The next thing that I needed to do is change my way of thinking about words and language. I moved into a totally unfamiliar territory: learning to think how a composer thinks about words. For that, I had an amazing tutor, Tom Wallace.

Vowels and Consonants

The first thing I learned came in rewrites. When Tom first looked at the book (what they call the libretto), he said he liked it but could I add more vowels. I asked why and he said for a singer and songwriter, the vowels are the sounds that can be pulled out and have a fuller sound to them. So I rewrote it and jammed it full of vowels.

Timing of Words

The second thing I had to do was make it as concise as possible. Every word has a beat or two and each beat takes up time. So if I could cut a word, I did. Since, even a simple line such as “listen to the quiet of the water” if read takes up little time, 10 syllables; but, if sung, it goes like Listeeen to the quiiiet of the wwaater” with each syllable stretched out and taking more time.

Emotional Intent

The third thing I had to pay close attention to, and Tom made me do this, was to have each line and each word clear about its emotional intent.
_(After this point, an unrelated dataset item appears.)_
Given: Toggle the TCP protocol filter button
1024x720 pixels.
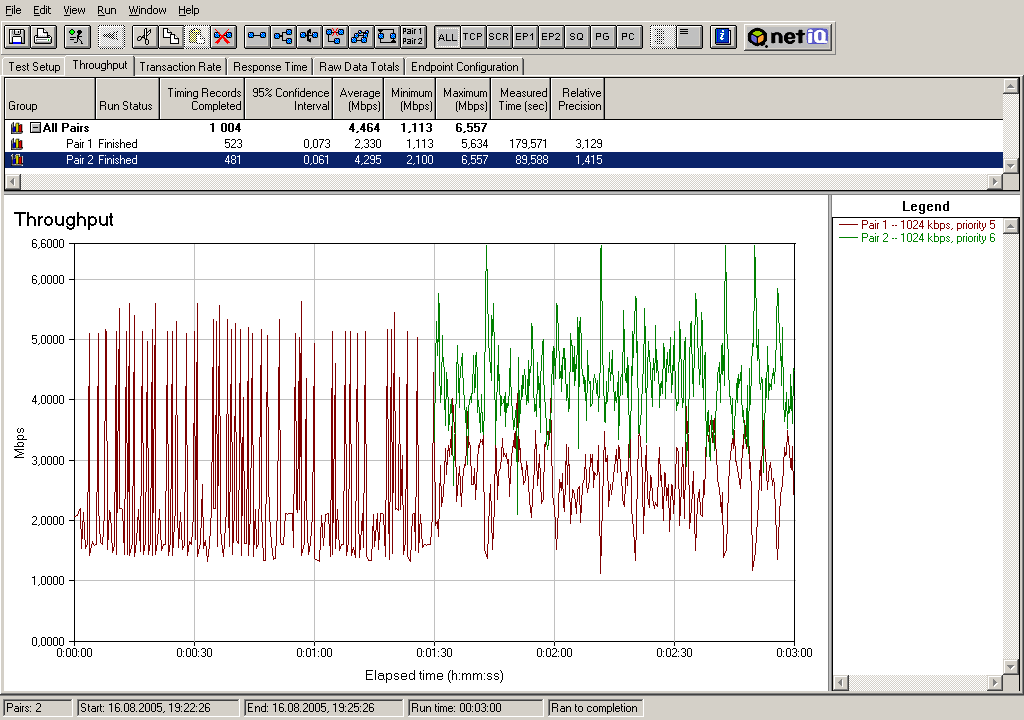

Good poetry often has within a very short space a number of emotional and tonal shifts, from a yearning to a self-loathing to an affirmation. I tend to do that in my writing, head off down one emotional street and end up in another. That is the delight of a poem, the surprise. But not if you are a composer who needs to locate what the meaning of a line is and transmogrify it into a tonal image in sound. He needs to know when line goes slowly and when it goes quickly, when it’s sad and when its angry because musical notes, scales and pace, the quarter notes and half notes, the fortissimo and the allegro—all the technical language of music—is telling a musician and singer what the mood of the number is, and, if it shifts in mood, so it shifts in sound, in volume, in pace and longevity. Of course, that was quite fun to discover because, as writers, we are always subconsciously aware of sound but, working with Tom, I had to be very conscious and make sure I understood what I was doing in each phrase.

Letting Go

And that last thing I needed to do was let go, give the words over to someone who would make them into something entirely different. It was like having your lowly words have an extreme make over. It was like watching your child set out of the card and walk off into her own life. It was like having faith that its shape would not be what you had imagined but something quite different and even better than you could imagined, which, having sung and hear it, I can testify it has. I hope you enjoy it as much as I do.